Classıfıcatıon of Poınt Clouds Acquıred Through Mobıle Laser Scanner in Urban Areas Usıng Geometrıc and Shape Features
Özet
The mobile laser scanners (MLS) serve as a high density, high accurate and faster data collection method for urban areas from a street-level surveying perspective. The major processing phases of a MLS point cloud classification can be considered as (i) the neighborhood selection, (ii) the feature extraction, and finally (iii) the classification. Since MLS point clouds are poor in terms of the attributes, the classification phase must be supported by using features derived from the local neighborhood relations between points in a dataset.

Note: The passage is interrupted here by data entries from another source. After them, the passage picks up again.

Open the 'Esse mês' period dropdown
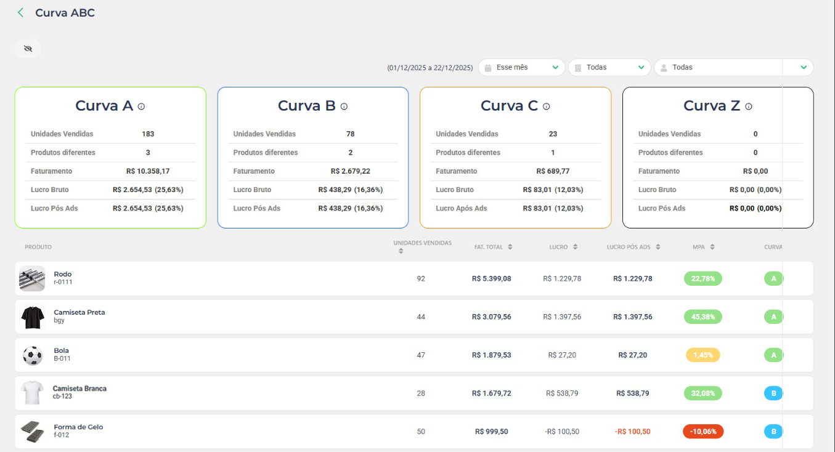The image size is (835, 452). click(521, 67)
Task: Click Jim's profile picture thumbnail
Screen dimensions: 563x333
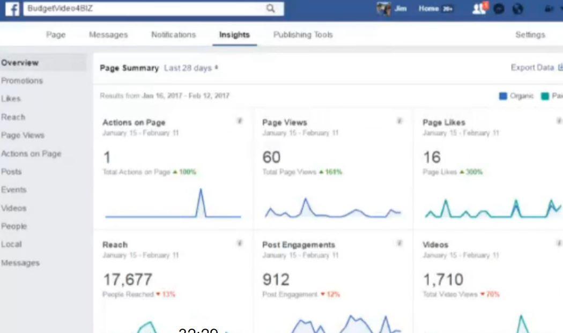Action: click(x=383, y=9)
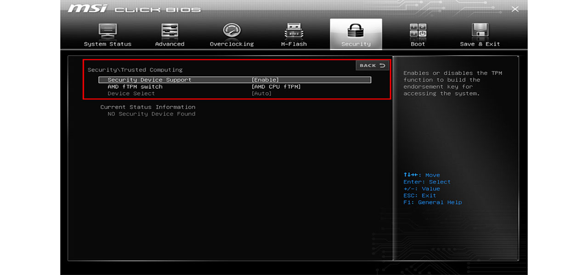Screen dimensions: 588x275
Task: Click the MSI Click BIOS logo
Action: point(134,9)
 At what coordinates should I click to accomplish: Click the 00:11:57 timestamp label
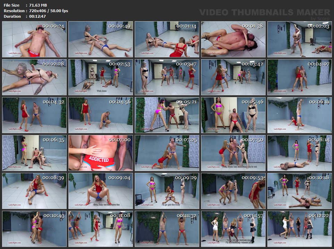point(253,216)
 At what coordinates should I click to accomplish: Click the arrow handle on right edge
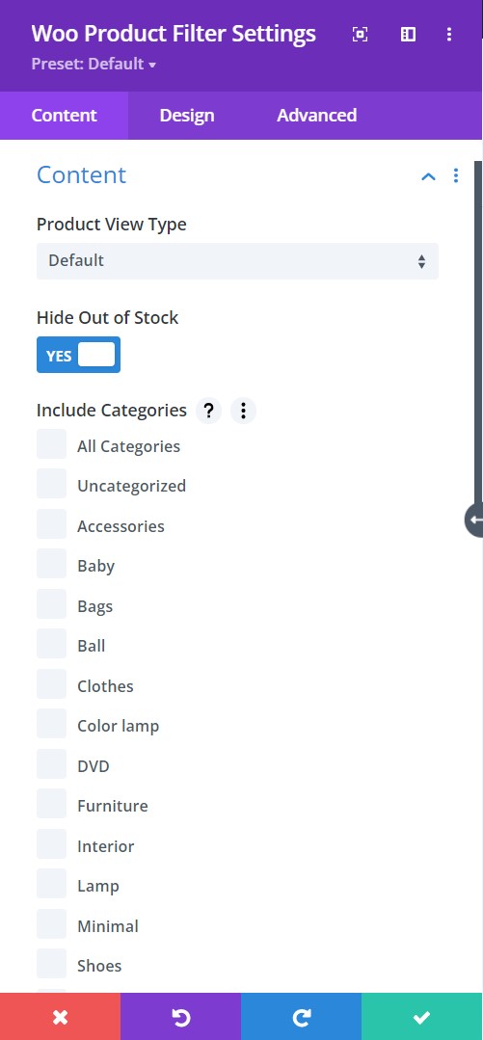click(474, 520)
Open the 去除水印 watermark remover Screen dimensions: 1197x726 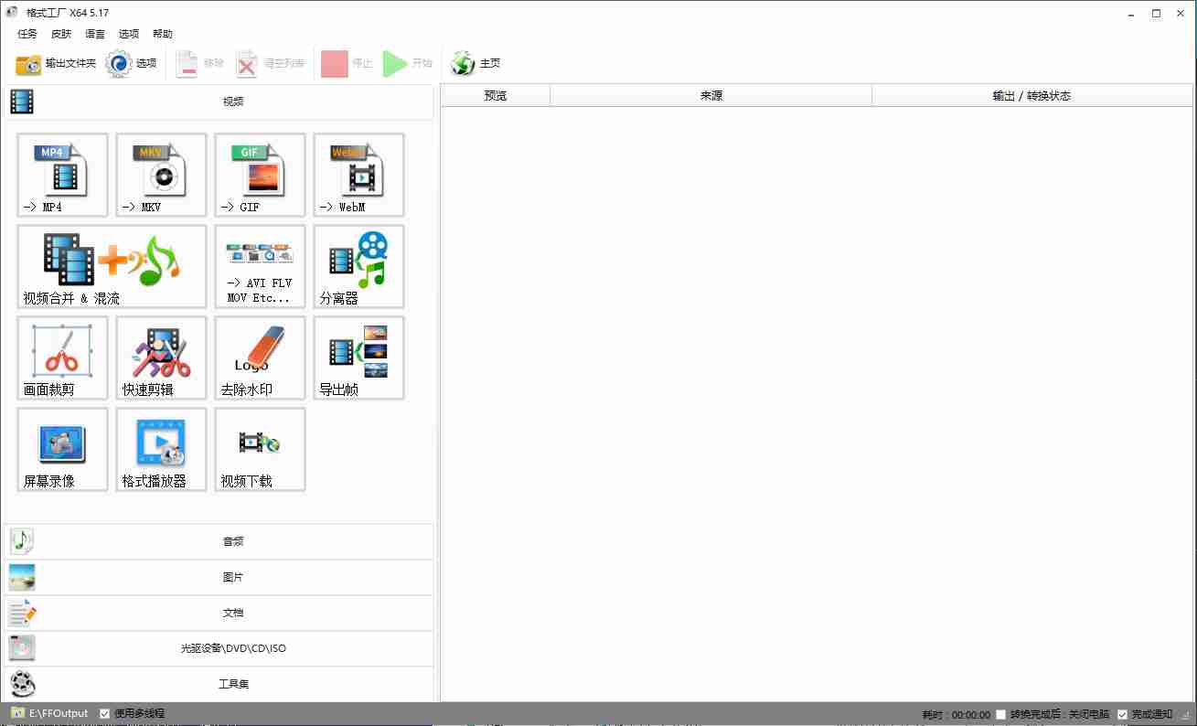(259, 358)
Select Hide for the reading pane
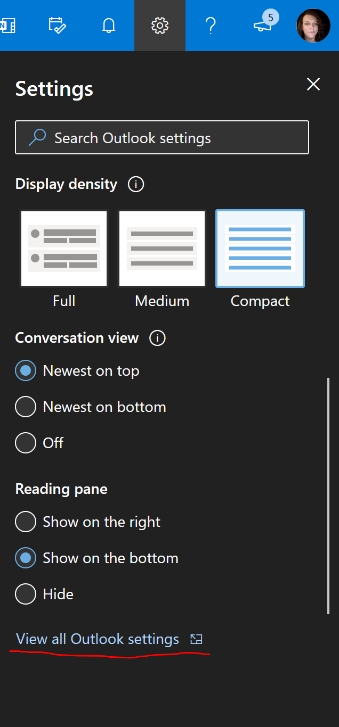The image size is (339, 727). point(26,594)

This thesis deals with the point-based supervised classification of point clouds acquired through a vehicle-based MLS system in urban areas using local geometric and shape features. The developed approaches are tested using the benchmark dataset representing the Technical University of Munich (TUM) City Campus. The local features of each point in the point cloud were extracted and evaluated through three different neighborhood definitions, i.e. spherical, cylindrical and the k-nearest neighbor. As the classification strategy, the Random Forest (RF) classifier that has been preferred in quite a few studies dealing with MLS classification is applied, and is successively tested for the point-based supervised classification. A total of 8 classes are involved during the classification: artificial terrain, natural terrain, high vegetation, low vegetation, building, hardscape, artifact and vehicle. The results were evaluated as classification for all three local neighborhood types with different parameters, and for various combinations of features. The results achieved were compared with three previous studies utilizing the same data set in the literature, and a combination of the features from different neighborhood information increased the overall results at least 4% with considerable improvements (up to 40%) for the producer’s accuracies of multiple classes.